The finished copy should match every record exactly and contain no pictures.

▸ Supplied data
----------

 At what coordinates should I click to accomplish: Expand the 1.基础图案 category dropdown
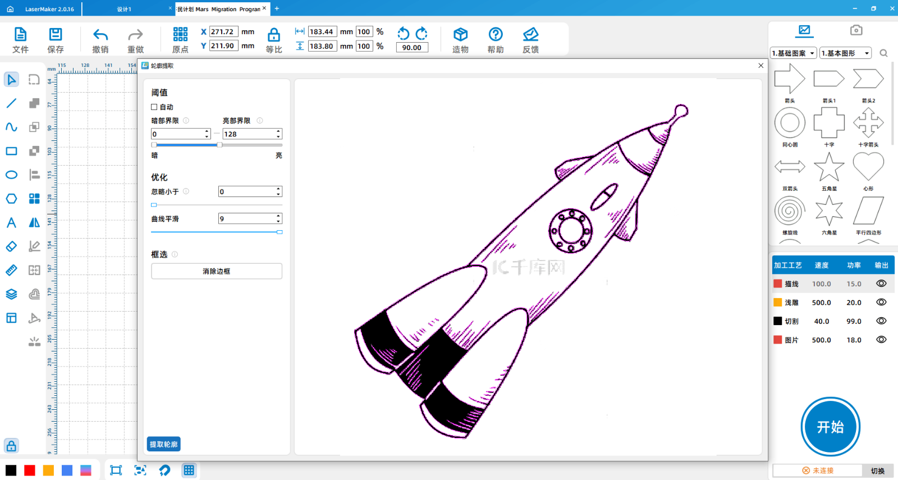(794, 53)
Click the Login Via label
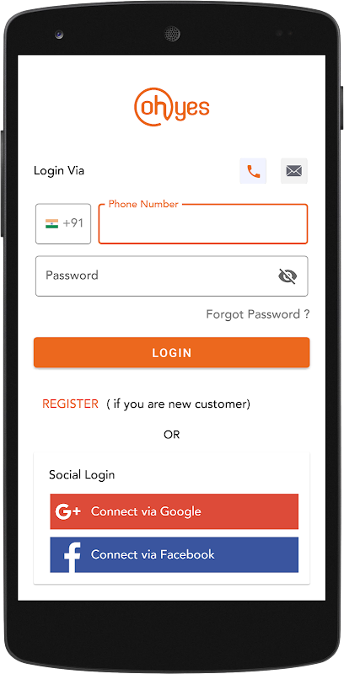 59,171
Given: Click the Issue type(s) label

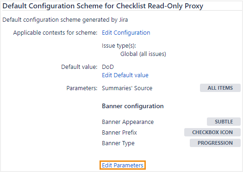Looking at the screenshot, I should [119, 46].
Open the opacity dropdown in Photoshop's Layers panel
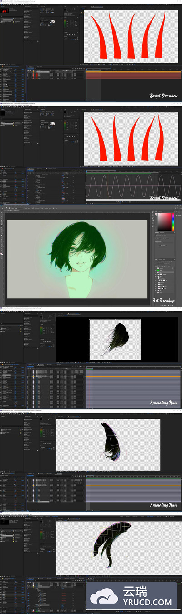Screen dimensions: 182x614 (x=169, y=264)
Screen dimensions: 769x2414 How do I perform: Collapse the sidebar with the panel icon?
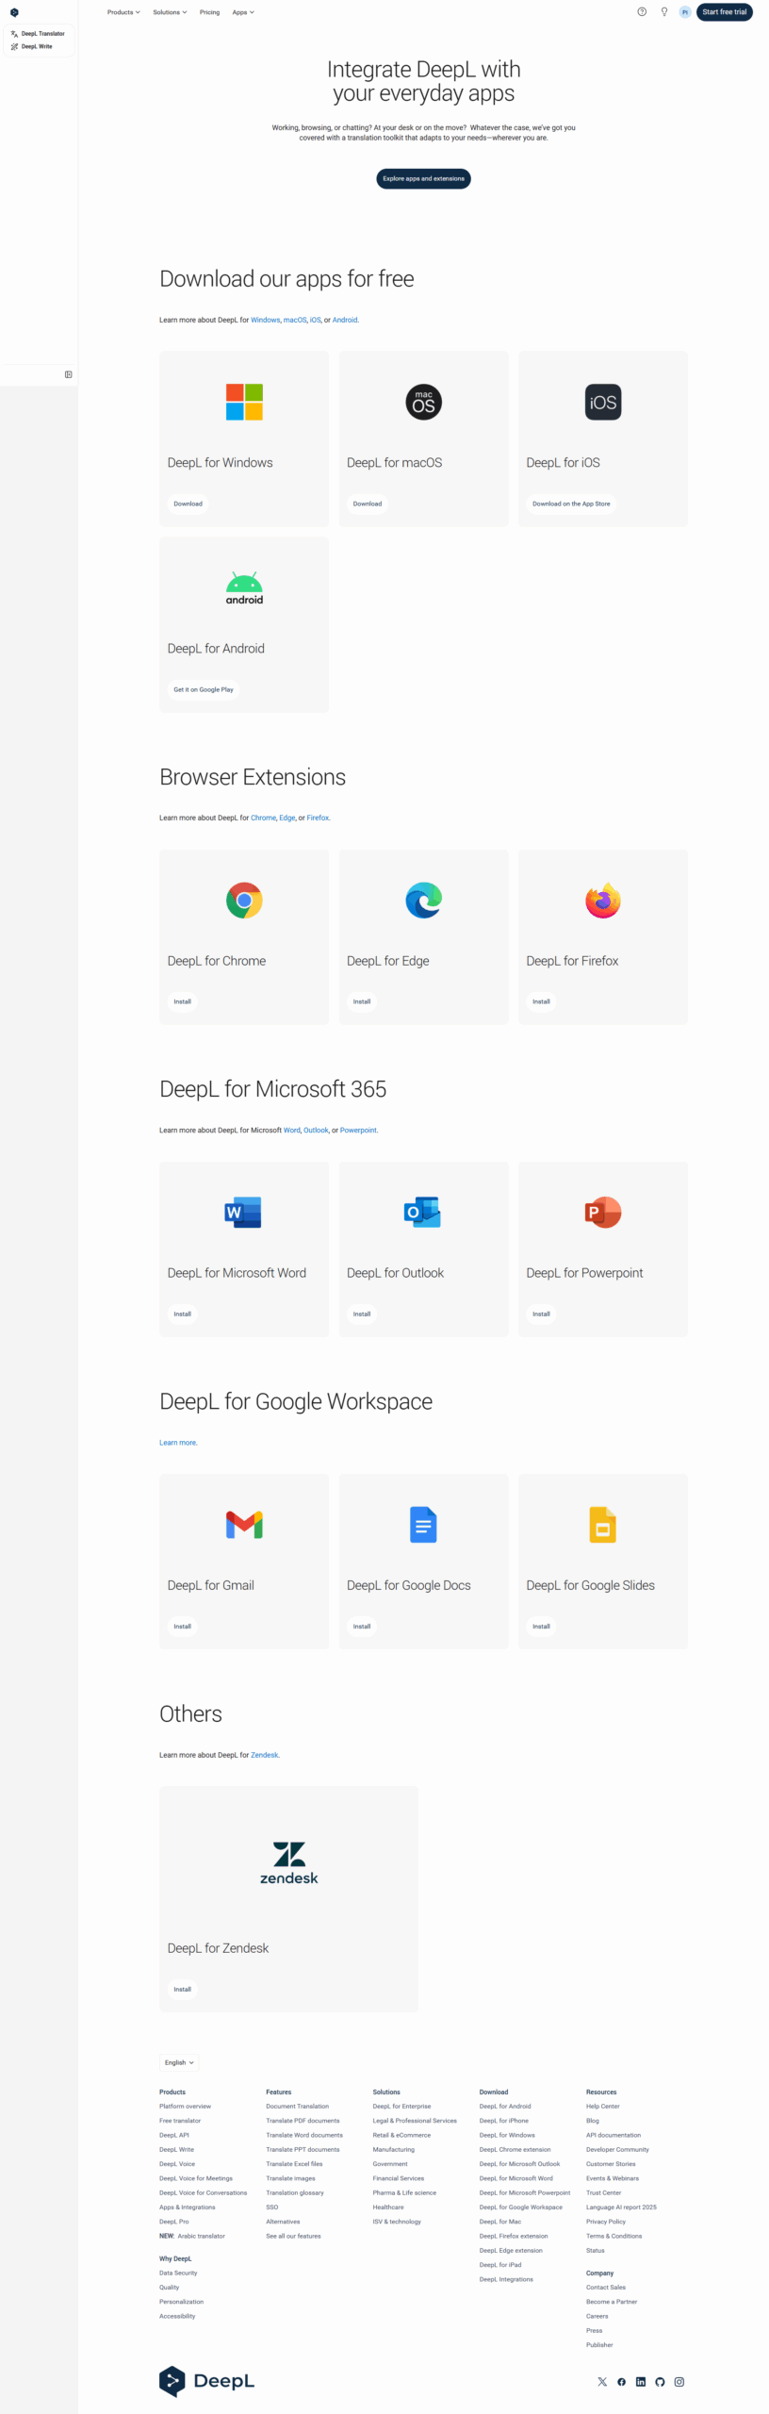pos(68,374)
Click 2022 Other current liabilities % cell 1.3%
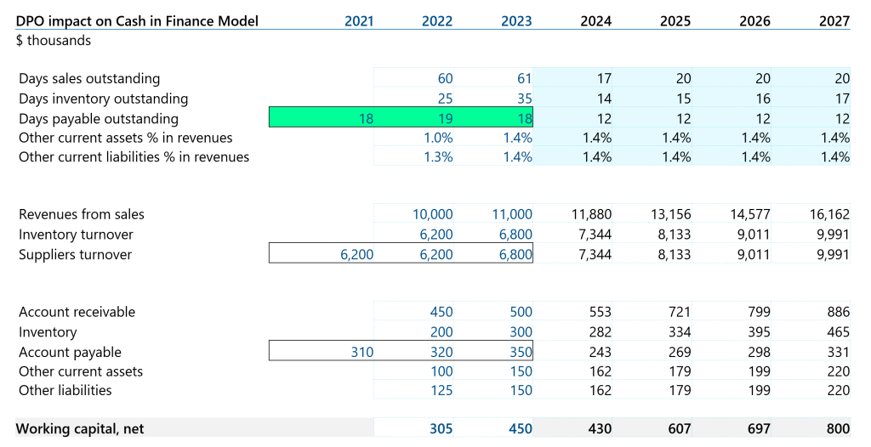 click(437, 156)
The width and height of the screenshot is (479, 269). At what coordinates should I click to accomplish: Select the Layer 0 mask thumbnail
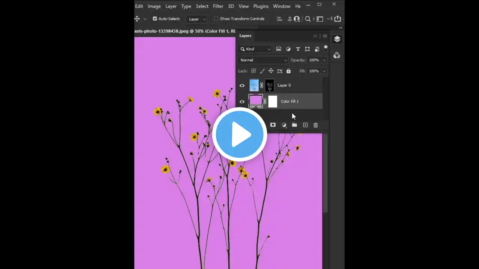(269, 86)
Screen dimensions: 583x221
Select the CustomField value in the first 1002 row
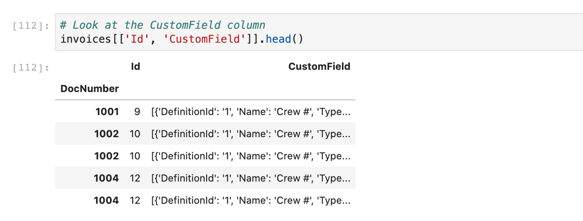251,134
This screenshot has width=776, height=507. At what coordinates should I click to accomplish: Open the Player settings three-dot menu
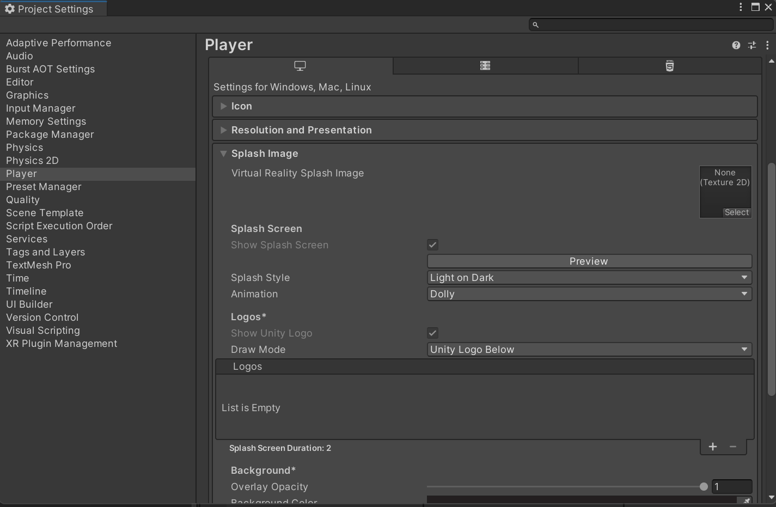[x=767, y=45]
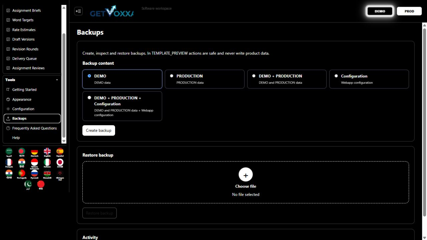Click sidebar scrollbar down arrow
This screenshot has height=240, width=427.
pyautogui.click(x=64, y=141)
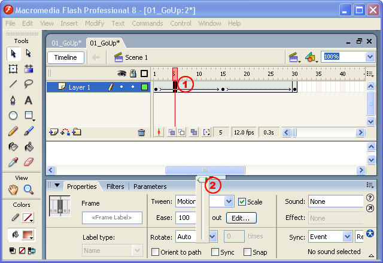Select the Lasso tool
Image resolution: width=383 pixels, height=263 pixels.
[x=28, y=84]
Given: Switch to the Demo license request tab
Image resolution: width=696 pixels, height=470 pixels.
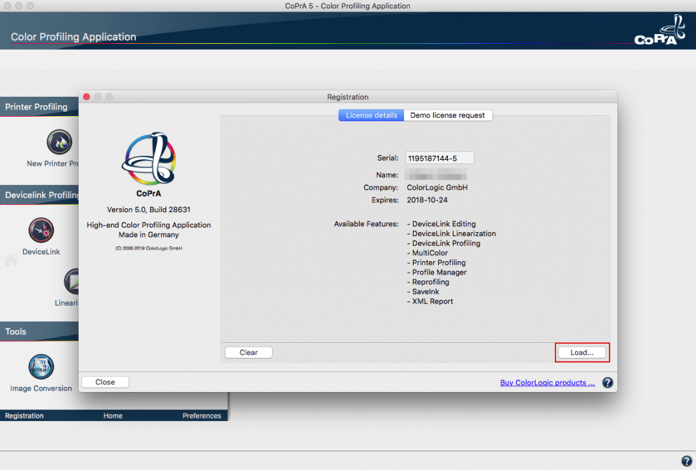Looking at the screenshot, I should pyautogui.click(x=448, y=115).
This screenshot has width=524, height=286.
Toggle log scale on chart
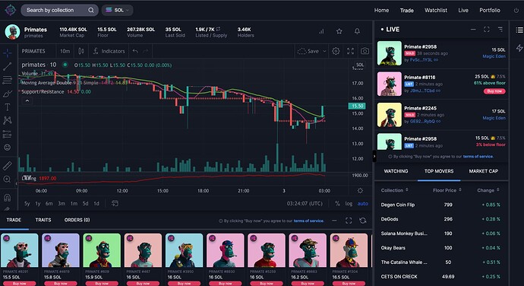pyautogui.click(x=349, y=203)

----------

▸ Answer
 At what coordinates should I click to accomplish: Expand the 1.基础图案 category dropdown
(794, 53)
Click the Login Via label
 59,171
Given: Click the Issue type(s) label

Looking at the screenshot, I should [119, 46].
Open the opacity dropdown in Photoshop's Layers panel
Screen dimensions: 182x614 (x=169, y=264)
Screen dimensions: 769x2414 How do I perform: Collapse the sidebar with the panel icon?
pos(68,374)
Click 2022 Other current liabilities % cell 1.3%
 click(437, 156)
The width and height of the screenshot is (479, 269). At what coordinates should I click to accomplish: Select the Layer 0 mask thumbnail
(269, 86)
Screen dimensions: 583x221
Select the CustomField value in the first 1002 row
251,134
This screenshot has width=776, height=507. At what coordinates should I click to accomplish: Open the Player settings three-dot menu
[x=767, y=45]
Click sidebar scrollbar down arrow
This screenshot has height=240, width=427.
pyautogui.click(x=64, y=141)
Select the Lasso tool
Image resolution: width=383 pixels, height=263 pixels.
[x=28, y=84]
Given: Switch to the Demo license request tab
Image resolution: width=696 pixels, height=470 pixels.
Looking at the screenshot, I should pyautogui.click(x=448, y=115).
This screenshot has width=524, height=286.
Toggle log scale on chart
pyautogui.click(x=349, y=203)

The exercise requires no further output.